** Begin LISTED ENTRIES **

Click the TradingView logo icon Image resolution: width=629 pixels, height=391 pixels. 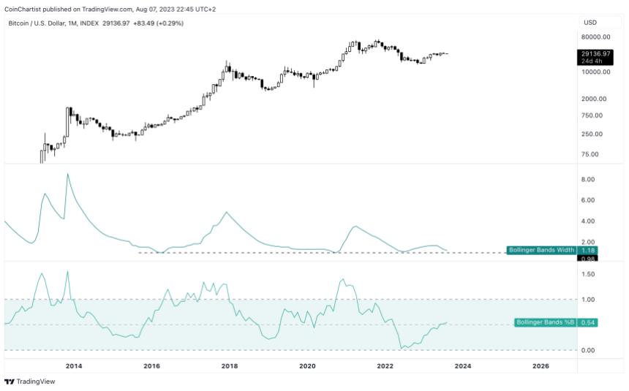pos(9,381)
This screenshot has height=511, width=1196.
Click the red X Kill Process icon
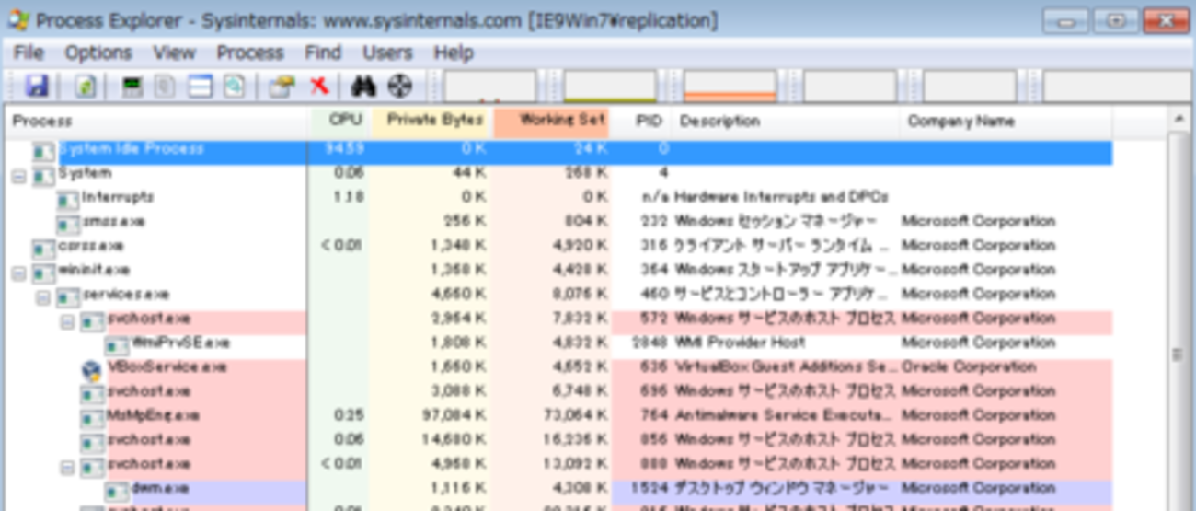point(319,87)
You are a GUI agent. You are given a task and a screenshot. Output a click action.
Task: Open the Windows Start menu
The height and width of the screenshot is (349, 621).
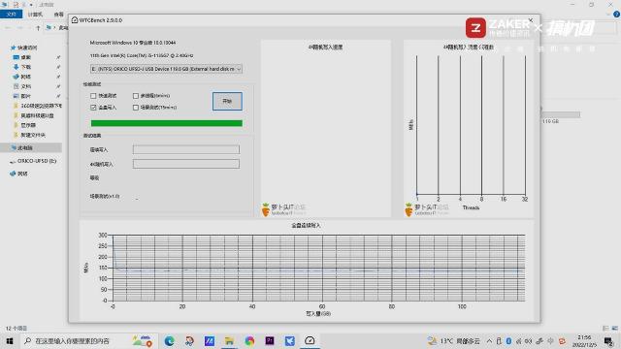point(10,340)
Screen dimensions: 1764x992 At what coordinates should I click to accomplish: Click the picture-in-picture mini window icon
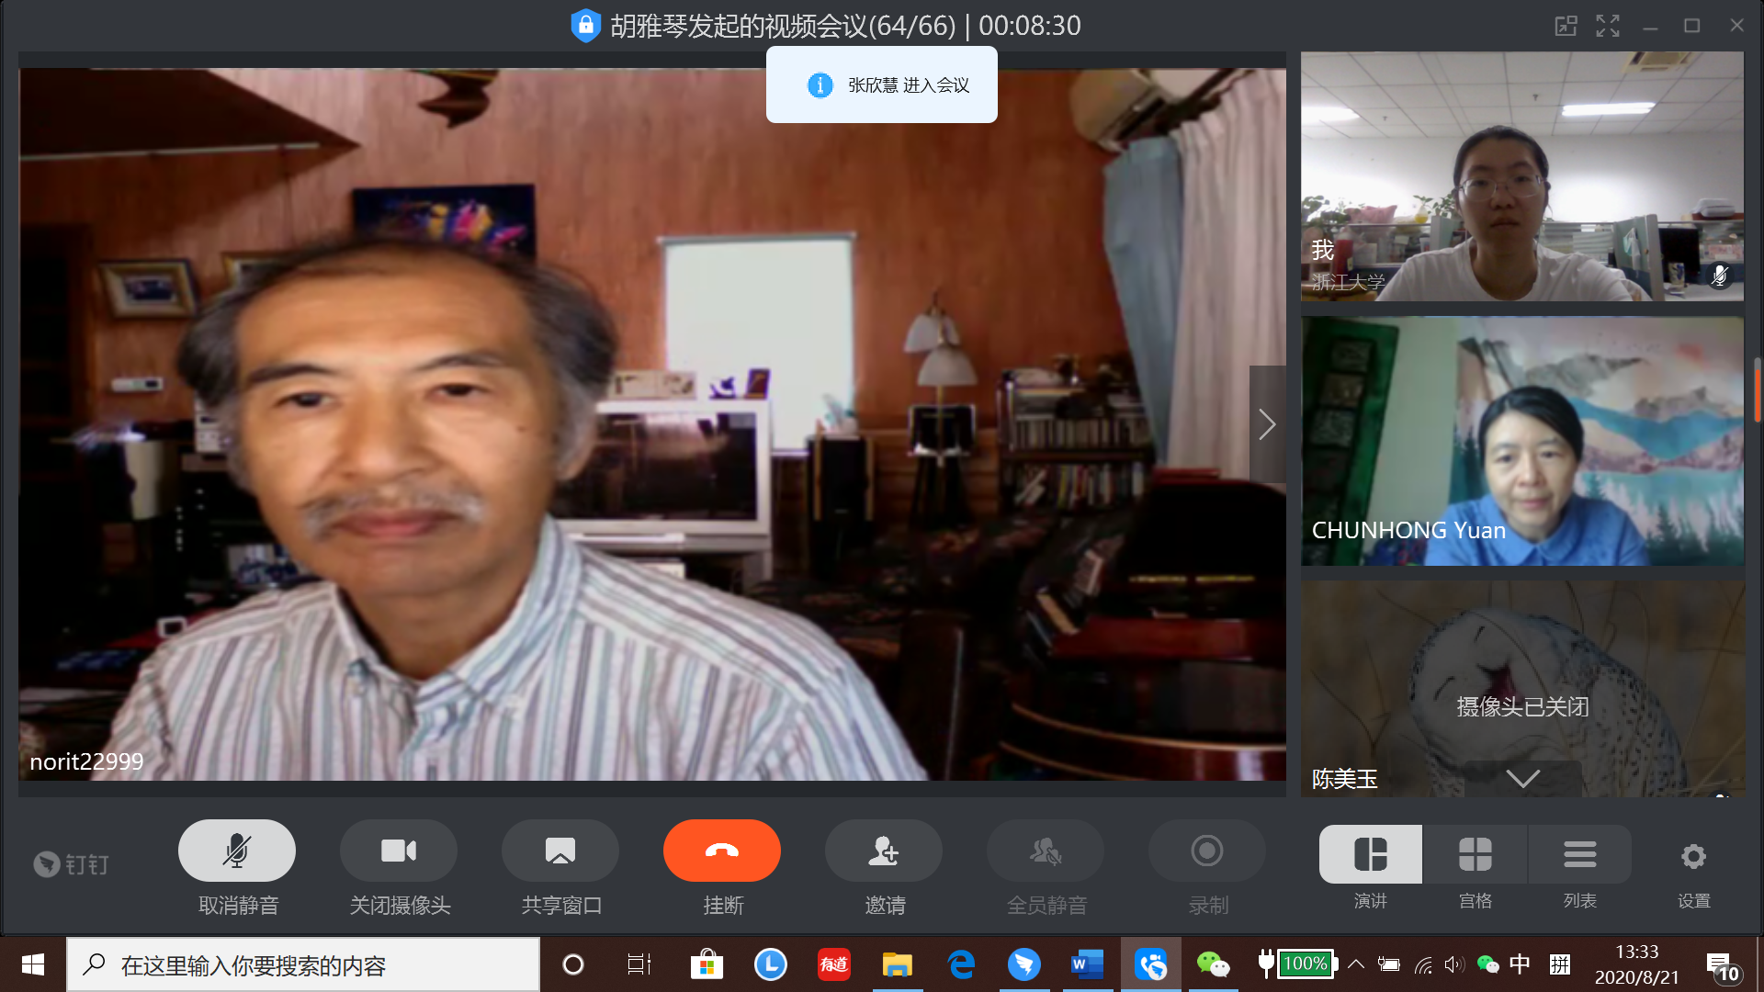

** End LISTED ENTRIES **

■ EXERCISE INSTRUCTIONS
Extract verbatim every line of the rows above from the line holding "This screenshot has height=511, width=1196." through the end of the rows, both ends included, and leave out the pictures.

■ WORKED SOLUTION
This screenshot has height=511, width=1196.
Click the red X Kill Process icon
point(319,87)
You are a GUI agent. You are given a task and a screenshot. Output a click action.
Task: Open the Windows Start menu
The height and width of the screenshot is (349, 621).
point(10,340)
Screen dimensions: 1764x992 At what coordinates should I click to accomplish: Click the picture-in-picture mini window icon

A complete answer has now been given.